- Born: Nicky Siano March 18, 1955 (age 71)
- Origin: Brooklyn, New York, U.S.
- Genres: Disco; Hi-NRG;
- Occupations: Remixer, DJ, producer
- Years active: 1971–present

= Nicky Siano =

Nicky Siano (born March 18, 1955, in Brooklyn, New York) is a former resident DJ at Studio 54.

==Biography==
In 1971, aged 16, Siano got his first DJing gig at The Roundtable. In February 1972, aged 17, he opened The Gallery in Chelsea, Manhattan with his older brother Joe Siano. New York Magazine called it "one of the five most visually breathtaking nightspots of our time". The Gallery was, alongside David Mancuso's Loft and Paradise Garage one of the three most important clubs in the 70's New York underground disco scene. Both Larry Levan and Frankie Knuckles worked there before starting DJing. Knuckles said that he and Levan "spent a lot of the time hanging out in the booth, watching Nicki's every move. He pretty much taught us what we were doing."

When Steve Rubell opened Studio 54, he asked Siano to be one of its resident DJs, to which he agreed, while remaining at The Gallery at weekends. Siano DJed at Bianca Jagger's infamous Studio 54 birthday party, and was playing as Bianca Jagger entered on a white horse. He was known for playing underground alternative music as opposed to the disco hits that were dominating the nightclub scene.

Siano was fired from Studio 54 after four months, due to excessive drug use. He claims that he was fired because Rubell 'wanted the club to be the star and not the DJ'.

In 1977, Siano went into production with the single "Kiss Me Again" on Sire Records, co-written and produced with Arthur Russell, which sold more than 300,000 records.

Siano dropped out of the scene around the start of the 1980s. He recounted to The Sydney Morning Herald that in 1982, he became sober, his best friend died of AIDS, and he "wound up in a 15-year career helping people with AIDS".

Siano's release Power of Love, featuring Arline Burton, was launched at the 2007 Winter Music Conference.

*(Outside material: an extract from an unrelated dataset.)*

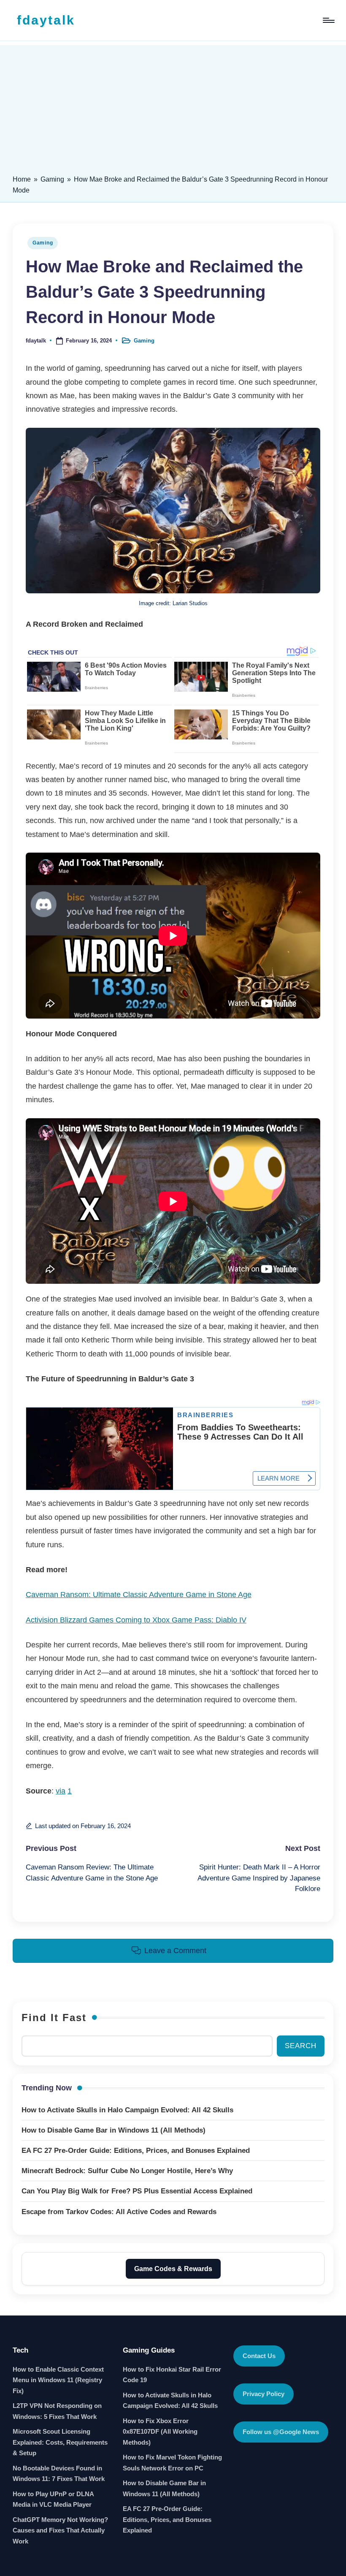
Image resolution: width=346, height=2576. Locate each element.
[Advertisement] (173, 104)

Siano also released a film in the 2010s, Love Is the Message: A Night at the Gallery, documenting The Gallery disco and nightclub, with footage shot in the club during the 1970s.

On October 18, 2011, Siano reappeared at Studio 54 for the club's one-night reopening, organized by Sirius XM Radio, and played 1970s disco from the club's original days.

Siano is featured in the 2024 BBC/PBS series Disco: Soundtrack of a Revolution.